***** Text extract *****
WRITING AGREEMENT
This writing agreement (“Agreement”) is entered into between THINKWARWICK LLC (“Consultant”) and purchaser and end beneficiary of the consulting services (“Services”) described herein (“Client”) whereby the Consultant agrees to provide Services as defined herein. By paying the invoice, the Client is confirming the Client’s understanding and acceptance of the terms and conditions contained herein.
Writing Deliverables
- Onboarding session with the Consultant to discuss your career, expectations, and goals for your career move. Scheduled upon completion of this agreement and payment.
- Optimized Resume. 6-second test optimized and customizable Google Doc and PDF.
- LinkedIn Profile Review. Confidential, personal evaluation and objective feedback on layout, language, and how well your LinkedIn communicates your skills and expertise.
- Personalized recommendations on how to make your LinkedIn stronger.
- LinkedIn best practices and customizable cover/thank you letter templates, as needed.
Consultant-Client Relationship: Consulting is not psychological counseling or psychotherapy; it is a collaborative relationship whereby the Client is responsible for decisions, setting goals, and taking action. The Client’s results depend upon honest communication and the Client’s actions. The Client will not hold the Consultant liable for any adverse situations created from the Consultant’s suggestions.
Other Considerations: In support of the Client’s goals, the Consultant commits to:
- Bring an outside perspective in support of the Client’s development.
- Hold Client accountable for what the Client says the Client will do.
- Challenge the Client when the Consultant thinks that the Client is not acting in accordance with the Client's stated goals.
- Dig deep into assumptions, the status quo, and the Client’s drivers.
- Support the Client’s goals and progress.
- Provide an objective environment to explore the Client’s career concerns, ideas, and challenges.
- Use experience to guide the Client and provide feedback.
Length of Agreement: Our first draft is delivered within 3-5 business days of purchase unless otherwise agreed upon. Up to (2) revision calls may be requested by the client within (1) week of delivery of the first draft. A timely review and clear suggestions from the client is required to reach a satisfactory outcome.
Flat Fee: A writing fee of $2000.00 USD is payable by the Client upon the execution of this Agreement and prior to any Writing Services being rendered. The Consultant will invoice the Client upon execution of this Agreement and payment is due immediately upon receipt. The fee is non-refundable.
Confidentiality: The Consultant will not disclose confidential sensitive information about the Client and no information will be disclosed without the Client's consent unless required to do so in accordance with a judicial or other governmental order.
Confidential Information does not include any information that: (i) is or becomes publicly available without breach of this Agreement; (ii) can be shown by documentation to have been rightfully known to a Party at the time of its receipt from the other Party; (iii) is rightfully received from a third party who did not acquire or disclose such Confidential Information by a wrongful or tortious act; or (iv) can be shown by documentation to have been independently developed without reference to the Confidential Information of the disclosing Party.
*****
● What you need to do
**1)** Condense the paragraph of the writing agreement that begins "Flat Fee:" into a short bulleted list, keeping its main facts.
**2)** Answer these questions using the writing agreement:
(a) Within how many business days of purchase is the first draft delivered, unless otherwise agreed?
(b) What two things does the agreement say consulting is not?
(c) Under what circumstances may the Consultant disclose the Client's information without the Client's consent?
**3)** Continue the writing agreement, picking up right after its final sentence.
***** Dataset records *****
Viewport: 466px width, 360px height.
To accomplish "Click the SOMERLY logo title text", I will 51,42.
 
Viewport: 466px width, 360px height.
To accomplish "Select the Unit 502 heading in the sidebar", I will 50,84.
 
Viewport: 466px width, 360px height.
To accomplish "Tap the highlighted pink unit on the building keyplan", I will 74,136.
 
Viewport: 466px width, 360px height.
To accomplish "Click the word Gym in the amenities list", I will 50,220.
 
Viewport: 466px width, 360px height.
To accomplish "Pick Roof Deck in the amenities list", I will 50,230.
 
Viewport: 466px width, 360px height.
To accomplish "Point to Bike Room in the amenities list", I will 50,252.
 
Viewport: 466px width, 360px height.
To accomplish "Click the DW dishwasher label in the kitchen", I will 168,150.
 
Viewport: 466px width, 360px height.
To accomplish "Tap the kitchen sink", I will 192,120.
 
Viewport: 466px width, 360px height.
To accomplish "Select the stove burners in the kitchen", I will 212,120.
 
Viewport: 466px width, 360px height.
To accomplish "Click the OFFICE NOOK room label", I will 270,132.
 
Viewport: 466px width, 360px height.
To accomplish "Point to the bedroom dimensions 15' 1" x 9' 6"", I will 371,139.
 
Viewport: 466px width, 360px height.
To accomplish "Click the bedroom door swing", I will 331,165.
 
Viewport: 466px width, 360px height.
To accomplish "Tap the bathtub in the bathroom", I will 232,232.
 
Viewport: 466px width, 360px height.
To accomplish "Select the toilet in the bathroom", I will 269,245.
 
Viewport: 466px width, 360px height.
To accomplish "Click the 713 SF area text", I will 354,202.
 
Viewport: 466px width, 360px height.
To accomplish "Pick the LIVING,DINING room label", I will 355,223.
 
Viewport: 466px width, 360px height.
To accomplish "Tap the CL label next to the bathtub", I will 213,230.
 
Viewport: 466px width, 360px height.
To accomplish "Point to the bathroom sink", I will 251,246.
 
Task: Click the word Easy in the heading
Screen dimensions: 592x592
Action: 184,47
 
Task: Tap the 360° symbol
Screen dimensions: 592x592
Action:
*****
● Solved problems
**1)**
- Writing fee: $2000.00 USD, a flat fee.
- The Client pays when the Agreement is executed, before any Writing Services are provided.
- The Consultant sends an invoice at execution, and payment is due immediately upon receipt.
- The fee is non-refundable.

**2)**
(a) Within 3-5 business days.
(b) It is not psychological counseling and not psychotherapy.
(c) Only when a judicial or other governmental order requires it.

**3)**
Consulting Materials: All intellectual or proprietary rights in the Consulting Materials shall be and remain the sole and exclusive property of the Consultant. Upon termination, the Consultant grants the Client a non-exclusive, revocable, non-transferable license to view in a read-only format the Consulting Materials. The Client agrees not to alter, modify, or otherwise use Consulting Materials unless as approved in this Agreement without the prior written consent of the Consultant.
Indemnification: The Client must indemnify, defend and hold the Consultant harmless from and against any and all liabilities, damages, losses, fines, penalties, claims, costs, or expenses (including costs of investigation and reasonable legal and accounting fees) resulting from any claim or suit brought by any third party arising out of (i) Client’s use of Consulting Materials in breach of this Agreement, or (ii) alleged claim of an infringement of the rights of a third party including but not limited to their copyright, trademark or other proprietary right resulting from the Clients use of Services or Consulting Materials.
Limited Liability: EXCEPT AS EXPRESSLY PROVIDED IN THIS AGREEMENT, THE CONSULTANT MAKES NO GUARANTEES, REPRESENTATIONS, OR WARRANTIES OF ANY KIND OR NATURE, EXPRESS OR IMPLIED WITH RESPECT TO THE SERVICES DESCRIBED HEREUNDER. IN NO EVENT SHALL THE CONSULTANT BE LIABLE TO THE CLIENT FOR ANY INDIRECT, CONSEQUENTIAL, OR SPECIAL DAMAGES WHETHER CAUSED BY NEGLIGENCE, ERRORS, OMISSIONS, STRICT LIABILITY, BREACH OF CONTRACT, BREACH OF WARRANTY, OR OTHER CAUSE OR CAUSES WHATSOEVER.
General:
- Entire Agreement: This Agreement represents the entire agreement between the parties, and reflects a complete understanding of the parties with respect to the subject matter. This Agreement cancels and supersedes all prior negotiations and understandings between the parties with regard to the subject matter of this Agreement. This Agreement is not valid or binding unless and until in writing and signed by an authorized representative of each party. No amendment, modification, extension, release, discharge, or waiver of this Agreement, or any provision of this Agreement, will be valid or binding unless in writing and signed by the parties.
- Dispute Resolution: If a dispute arises out of this Agreement that cannot be resolved by mutual consent, the parties agree to mediate in good faith for up to 30 days after the notice is given. If the dispute is not so resolved, and in the event of legal action, the prevailing party shall be entitled to recover attorney’s fees and court costs from the other party.
- Severability: The invalidity or unenforceability of any particular provision or condition of this Agreement will not affect the other provisions of this Agreement, and this Agreement will be construed in all respects as if such invalid or unenforceable provision had been omitted.
- Waiver: No delay or failure of either Party in exercising any right and no partial or single exercise of any right will be deemed to constitute a waiver of that right or any other rights under this Agreement.
- Applicable Law: This Agreement shall be governed and construed in accordance with the laws of the State of Nevada, without giving effect to conflict of laws provisions.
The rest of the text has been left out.